Wednesday, February 13, 2013

Almost-Regret and Way Too Much to Digest

If I said that everyone has a past relationship that they cringe in shame to look back on, I think you'd know what an understatement that is. If you have not experienced such relationships, I applaud your success and wish that you are never acquainted with such almost-regret. But it's pretty much unavoidable, in my opinion.

I call it almost-regret because, really, I almost regret those relationships. There are only two (can we just collectively "Amen" for that, please?), but they taught me a whole lot about being self-reflective. I think in order to have a great relationship, you have to experience a "worst" relationship; it's pretty much entirely comparative. There's not some static definition of the perfect relationship. While the cliche idea is that, yes, the perfect relationship is relative, I think it's true that none of us even know what our perfect relationship is. We can identify what we need in a companion but that doesn't necessarily mean we know what a relationship with that ideal companion would look like.

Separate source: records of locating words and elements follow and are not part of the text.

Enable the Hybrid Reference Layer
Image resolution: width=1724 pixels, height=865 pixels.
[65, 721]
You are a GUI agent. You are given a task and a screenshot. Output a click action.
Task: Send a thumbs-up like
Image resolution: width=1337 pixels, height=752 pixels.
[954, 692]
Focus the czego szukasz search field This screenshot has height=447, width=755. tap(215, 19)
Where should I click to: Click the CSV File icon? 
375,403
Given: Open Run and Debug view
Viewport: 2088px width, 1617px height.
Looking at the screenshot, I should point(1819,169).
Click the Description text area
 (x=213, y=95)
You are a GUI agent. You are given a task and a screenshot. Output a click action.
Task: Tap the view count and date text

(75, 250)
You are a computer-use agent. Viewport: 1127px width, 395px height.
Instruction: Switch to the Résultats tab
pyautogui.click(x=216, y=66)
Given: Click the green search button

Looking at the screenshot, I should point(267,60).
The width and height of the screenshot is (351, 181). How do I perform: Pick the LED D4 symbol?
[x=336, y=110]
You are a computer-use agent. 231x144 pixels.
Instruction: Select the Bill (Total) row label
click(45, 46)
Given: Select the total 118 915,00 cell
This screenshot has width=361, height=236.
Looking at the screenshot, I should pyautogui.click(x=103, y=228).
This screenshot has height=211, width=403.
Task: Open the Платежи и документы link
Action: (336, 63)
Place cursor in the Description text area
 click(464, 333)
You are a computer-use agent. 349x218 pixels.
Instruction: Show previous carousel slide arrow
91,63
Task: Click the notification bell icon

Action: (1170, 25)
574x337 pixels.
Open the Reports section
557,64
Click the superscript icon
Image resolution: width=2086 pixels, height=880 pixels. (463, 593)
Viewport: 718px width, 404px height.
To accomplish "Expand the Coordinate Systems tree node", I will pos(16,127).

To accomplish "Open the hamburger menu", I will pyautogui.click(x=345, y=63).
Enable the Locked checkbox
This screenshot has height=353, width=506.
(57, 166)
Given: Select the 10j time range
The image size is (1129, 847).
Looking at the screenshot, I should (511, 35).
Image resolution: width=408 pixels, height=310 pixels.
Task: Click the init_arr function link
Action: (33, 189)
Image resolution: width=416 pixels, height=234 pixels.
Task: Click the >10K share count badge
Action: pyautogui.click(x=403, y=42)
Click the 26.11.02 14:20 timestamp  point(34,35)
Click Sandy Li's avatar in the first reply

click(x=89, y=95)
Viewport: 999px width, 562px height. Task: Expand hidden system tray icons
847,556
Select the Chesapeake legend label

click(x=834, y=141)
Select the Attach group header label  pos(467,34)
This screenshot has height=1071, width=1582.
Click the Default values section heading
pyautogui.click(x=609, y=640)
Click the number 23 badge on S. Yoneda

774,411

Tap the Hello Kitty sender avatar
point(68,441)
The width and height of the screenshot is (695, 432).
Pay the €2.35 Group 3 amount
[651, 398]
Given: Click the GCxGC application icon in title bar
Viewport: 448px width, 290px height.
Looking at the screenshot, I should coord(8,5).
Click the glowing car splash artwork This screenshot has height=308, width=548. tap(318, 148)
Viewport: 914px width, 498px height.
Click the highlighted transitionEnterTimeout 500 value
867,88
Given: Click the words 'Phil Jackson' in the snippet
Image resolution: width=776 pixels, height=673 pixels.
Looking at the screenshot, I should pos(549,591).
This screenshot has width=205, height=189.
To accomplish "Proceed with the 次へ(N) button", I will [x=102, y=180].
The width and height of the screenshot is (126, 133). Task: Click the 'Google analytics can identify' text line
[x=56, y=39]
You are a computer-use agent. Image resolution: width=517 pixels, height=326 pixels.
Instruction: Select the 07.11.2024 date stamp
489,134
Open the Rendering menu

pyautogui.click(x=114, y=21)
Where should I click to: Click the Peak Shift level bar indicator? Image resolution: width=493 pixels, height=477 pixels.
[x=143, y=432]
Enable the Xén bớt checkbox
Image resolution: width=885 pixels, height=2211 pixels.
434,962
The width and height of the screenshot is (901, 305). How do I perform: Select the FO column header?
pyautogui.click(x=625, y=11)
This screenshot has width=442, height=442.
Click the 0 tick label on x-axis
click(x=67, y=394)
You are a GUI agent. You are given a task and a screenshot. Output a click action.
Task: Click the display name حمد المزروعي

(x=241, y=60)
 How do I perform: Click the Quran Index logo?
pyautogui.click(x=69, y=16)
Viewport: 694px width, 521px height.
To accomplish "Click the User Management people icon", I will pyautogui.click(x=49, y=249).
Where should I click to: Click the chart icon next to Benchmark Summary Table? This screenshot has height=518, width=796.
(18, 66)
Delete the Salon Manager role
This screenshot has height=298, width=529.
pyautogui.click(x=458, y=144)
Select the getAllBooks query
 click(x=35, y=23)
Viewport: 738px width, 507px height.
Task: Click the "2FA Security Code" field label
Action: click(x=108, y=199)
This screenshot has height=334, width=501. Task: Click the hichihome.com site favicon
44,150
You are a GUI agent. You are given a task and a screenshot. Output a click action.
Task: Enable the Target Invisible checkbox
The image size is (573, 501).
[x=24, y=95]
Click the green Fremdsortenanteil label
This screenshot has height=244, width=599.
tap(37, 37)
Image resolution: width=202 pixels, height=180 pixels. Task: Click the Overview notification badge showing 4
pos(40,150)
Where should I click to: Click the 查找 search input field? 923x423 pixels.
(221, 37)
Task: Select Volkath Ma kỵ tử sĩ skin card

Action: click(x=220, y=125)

Anyway, I appreciate those repulsive relationships in a strange way. I can look back, not often, but often enough to remind me of the raw humanity that we have to account for when we enter in to a relationship with someone else. Expectations are trouble (as we have all discovered) and you can't always trust in the way you think things are. But you also can't let yourself become consumed with doubt (both of which I'm guilty of - and I don't think it's uncommon to be).

My parents divorced four years ago. I can only recently begin to function outside of this truth. For the longest time, I've attempted to be rational about relationships to counteract the emotionally loaded relationship I witnessed crumble before me. But rational relationships between human beings is a significant paradox. Being rational, especially when the motive behind the rational thinking is fueled by emotion, is counterproductive. Dismissing the feelings behind human emotion is incredibly irrational.

The best way to overcome a failed relationship, whether it is your own or one of those close to you, immediately impacting you, is to embrace the fractured emotions and accept that there is always a better something waiting to happen to you, but only if you allow it to. I almost regret my parents' divorce but I've learned so much from that brokenness that I'm not sure where I'd be today without it (and, mind you, every family's divorce is different -mine was significantly messy).

Hopefully this made sense. Thanks for reading and, as Ellen would say: be kind to one another.

P.s. I had way too much to eat for dinner tonight.